TASK GOAL
Your reply should hold every record exactly as given, with no pictures in it.

----------------------------------------

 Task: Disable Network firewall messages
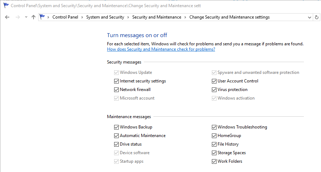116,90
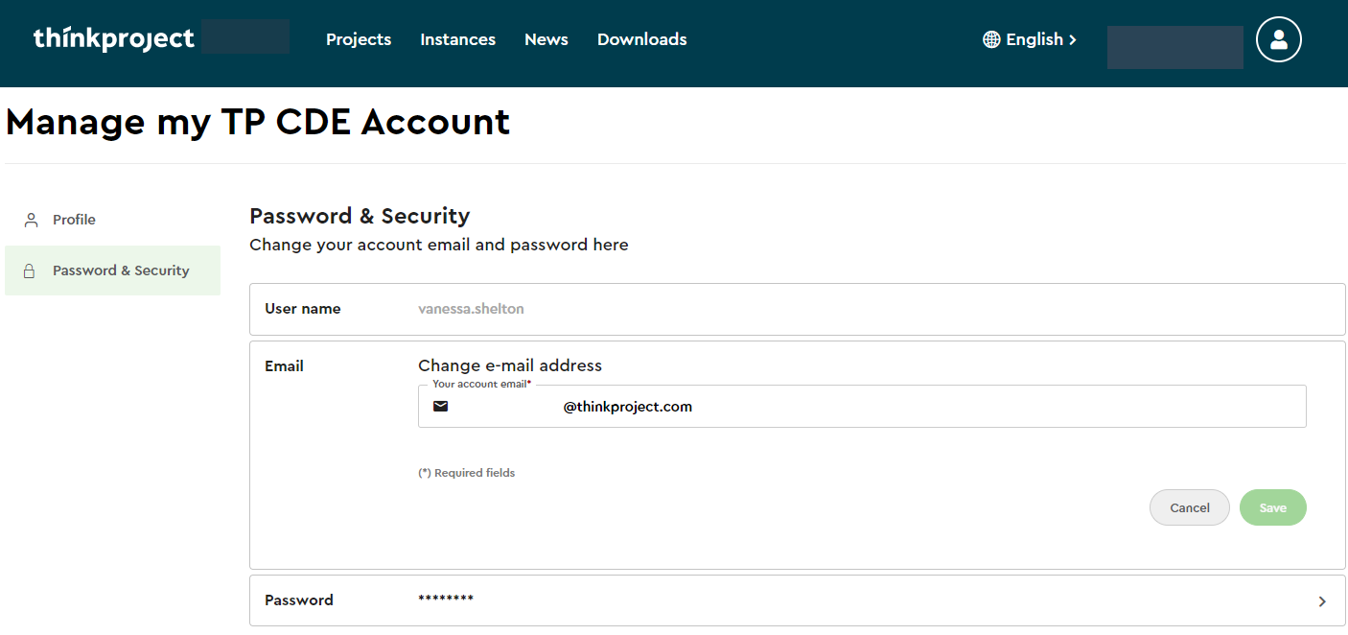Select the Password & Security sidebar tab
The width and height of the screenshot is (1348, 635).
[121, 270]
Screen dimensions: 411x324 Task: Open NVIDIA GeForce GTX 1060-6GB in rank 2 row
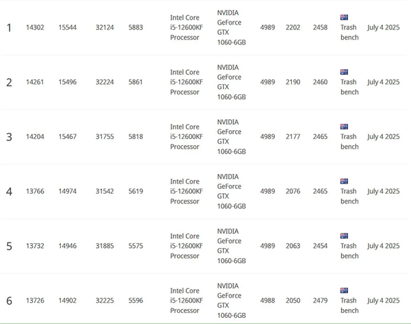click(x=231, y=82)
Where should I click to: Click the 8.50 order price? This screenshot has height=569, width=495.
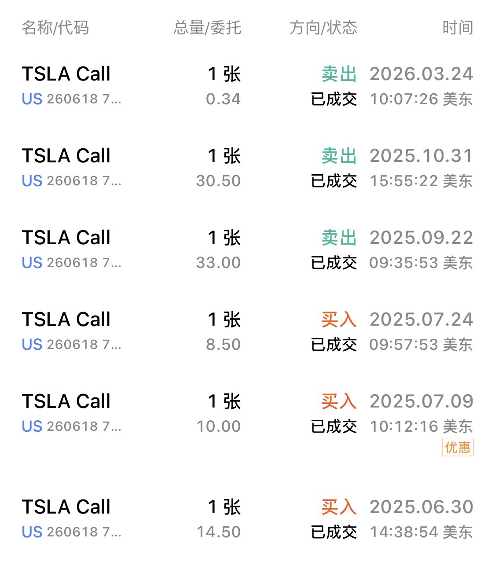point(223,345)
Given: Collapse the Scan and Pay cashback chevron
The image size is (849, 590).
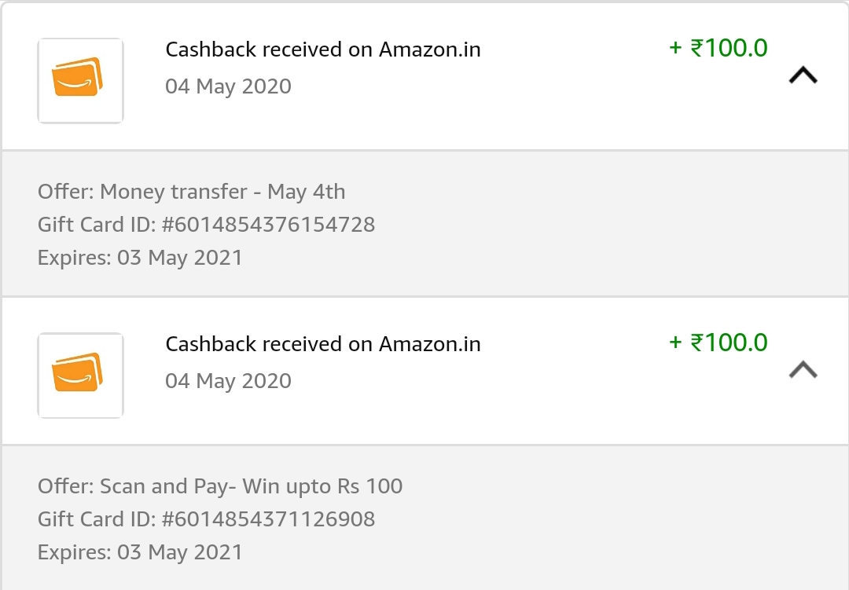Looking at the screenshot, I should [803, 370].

----------------------------------------

OUTPUT OF THE EXERCISE
 Task: Disable Network firewall messages
116,90
Select the Password & Security sidebar tab
The width and height of the screenshot is (1348, 635).
[121, 270]
Screen dimensions: 411x324 Task: Open NVIDIA GeForce GTX 1060-6GB in rank 2 row
click(x=231, y=82)
Where should I click to: Click the 8.50 order price? This screenshot has height=569, width=495.
point(223,345)
Given: Collapse the Scan and Pay cashback chevron
The image size is (849, 590).
Looking at the screenshot, I should [803, 370].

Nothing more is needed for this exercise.